3. Le départ vers l’inconnu

Les béorites étaient des gens d’ordre et de tradition. Pour leur dernière expédition dans les contrées vikings de Ramusberget, l’équipage avait été choisi par Banry. Cette fois encore, le chef du village et capitaine du drakkar lança un appel à Upsgran pour recruter des aventuriers.

Helmic l’Insatiable accourut à la taverne pour inscrire son nom tout en haut de la liste des volontaires. Ce béorite était vraiment différent des autres ! Non pas par son courage et par sa force, mais plutôt par son allure physique. Contrairement à ses semblables, il était chauve et imberbe. De petites oreilles, des yeux perçants, une bonne bedaine, des muscles solides et une insatiable envie d’aventures et de découvertes faisaient de ce guerrier un compagnon de voyage idéal. Il fut d’ailleurs le premier choisi par Banry.
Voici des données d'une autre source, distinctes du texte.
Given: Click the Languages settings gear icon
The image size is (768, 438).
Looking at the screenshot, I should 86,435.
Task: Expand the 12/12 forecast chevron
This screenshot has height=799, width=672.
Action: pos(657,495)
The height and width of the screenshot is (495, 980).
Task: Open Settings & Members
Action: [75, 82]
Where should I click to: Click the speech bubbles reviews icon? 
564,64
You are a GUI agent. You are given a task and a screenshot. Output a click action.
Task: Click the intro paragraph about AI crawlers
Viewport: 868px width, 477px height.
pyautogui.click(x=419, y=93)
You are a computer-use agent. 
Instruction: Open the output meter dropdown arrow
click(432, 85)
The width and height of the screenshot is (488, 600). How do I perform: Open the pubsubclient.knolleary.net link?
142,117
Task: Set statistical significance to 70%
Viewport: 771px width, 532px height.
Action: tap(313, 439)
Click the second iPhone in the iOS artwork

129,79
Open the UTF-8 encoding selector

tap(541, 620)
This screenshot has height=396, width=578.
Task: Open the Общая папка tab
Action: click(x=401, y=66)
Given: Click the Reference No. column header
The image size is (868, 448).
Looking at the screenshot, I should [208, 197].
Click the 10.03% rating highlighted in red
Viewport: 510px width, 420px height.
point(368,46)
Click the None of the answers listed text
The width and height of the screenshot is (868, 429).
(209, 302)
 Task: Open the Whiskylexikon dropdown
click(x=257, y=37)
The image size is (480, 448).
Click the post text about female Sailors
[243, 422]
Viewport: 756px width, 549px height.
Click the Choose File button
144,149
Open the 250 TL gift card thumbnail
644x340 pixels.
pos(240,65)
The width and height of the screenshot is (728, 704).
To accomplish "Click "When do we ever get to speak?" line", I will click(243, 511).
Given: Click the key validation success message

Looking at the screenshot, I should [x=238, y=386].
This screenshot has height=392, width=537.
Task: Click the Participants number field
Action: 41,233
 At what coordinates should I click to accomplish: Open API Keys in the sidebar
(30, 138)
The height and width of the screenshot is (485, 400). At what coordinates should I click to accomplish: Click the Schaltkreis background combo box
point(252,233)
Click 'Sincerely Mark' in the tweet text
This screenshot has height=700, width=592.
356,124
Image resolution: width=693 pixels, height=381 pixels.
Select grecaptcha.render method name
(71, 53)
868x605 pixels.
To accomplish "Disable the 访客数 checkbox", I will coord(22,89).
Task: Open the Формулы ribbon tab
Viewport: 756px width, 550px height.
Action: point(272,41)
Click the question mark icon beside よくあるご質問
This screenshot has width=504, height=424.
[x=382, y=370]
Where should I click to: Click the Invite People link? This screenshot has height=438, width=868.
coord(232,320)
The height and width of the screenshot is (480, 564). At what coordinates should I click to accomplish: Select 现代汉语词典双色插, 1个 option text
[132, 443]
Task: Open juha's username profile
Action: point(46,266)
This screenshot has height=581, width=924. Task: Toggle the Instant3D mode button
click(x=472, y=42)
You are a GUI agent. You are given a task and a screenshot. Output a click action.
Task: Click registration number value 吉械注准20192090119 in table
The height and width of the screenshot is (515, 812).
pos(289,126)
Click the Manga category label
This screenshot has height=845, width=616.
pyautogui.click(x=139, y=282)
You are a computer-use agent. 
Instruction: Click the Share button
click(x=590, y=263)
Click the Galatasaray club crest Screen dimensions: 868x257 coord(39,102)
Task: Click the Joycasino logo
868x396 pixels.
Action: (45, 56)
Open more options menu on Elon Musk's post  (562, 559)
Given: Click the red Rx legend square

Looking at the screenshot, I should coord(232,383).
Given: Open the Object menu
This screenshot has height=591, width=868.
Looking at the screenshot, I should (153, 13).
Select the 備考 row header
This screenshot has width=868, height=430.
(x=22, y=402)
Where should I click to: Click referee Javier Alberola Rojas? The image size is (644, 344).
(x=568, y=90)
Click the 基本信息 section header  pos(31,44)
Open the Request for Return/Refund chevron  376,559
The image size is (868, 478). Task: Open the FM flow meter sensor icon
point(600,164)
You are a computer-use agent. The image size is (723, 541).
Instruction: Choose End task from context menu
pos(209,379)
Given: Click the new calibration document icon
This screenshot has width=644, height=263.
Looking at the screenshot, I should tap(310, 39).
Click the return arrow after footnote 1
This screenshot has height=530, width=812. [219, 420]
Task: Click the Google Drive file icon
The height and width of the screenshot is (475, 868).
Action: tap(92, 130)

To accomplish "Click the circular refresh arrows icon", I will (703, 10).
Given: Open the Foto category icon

De la longue liste de volontaires, Piotr le Géant fut aussi sélectionné. Cet homme-grizzli de près de deux mètres avait la force d’un demi-dieu et le courage d’une armée de Vikings. Ses deux longs favoris tressés en nattes lui donnaient une allure de barbare sauvage. En réalité, il n’y avait pas plus doux que ce colosse de deux cents kilos.

Les frères Azulson, Goy et Kasso furent également choisis, Kasso pour ses qualités de navigateur et Goy pour son ardeur à la rame et au combat.

Banry prit aussi Alré la Hache, principalement pour son endurance physique et son éternelle bonne humeur. Une hache dans chaque main, ce béorite se transformait en véritable tornade dans les batailles. Il était également de très agréable compagnie !

Rutha Bagason dite la Valkyrie, la seule femme du groupe, allait, elle aussi, prendre part à l’aventure. Cette guerrière avait la force de trois hommes et le souci du travail bien fait. C’était elle qui s’occupait de l’approvisionnement du navire. Elle pensait toujours à tout et savait prévoir l’imprévisible.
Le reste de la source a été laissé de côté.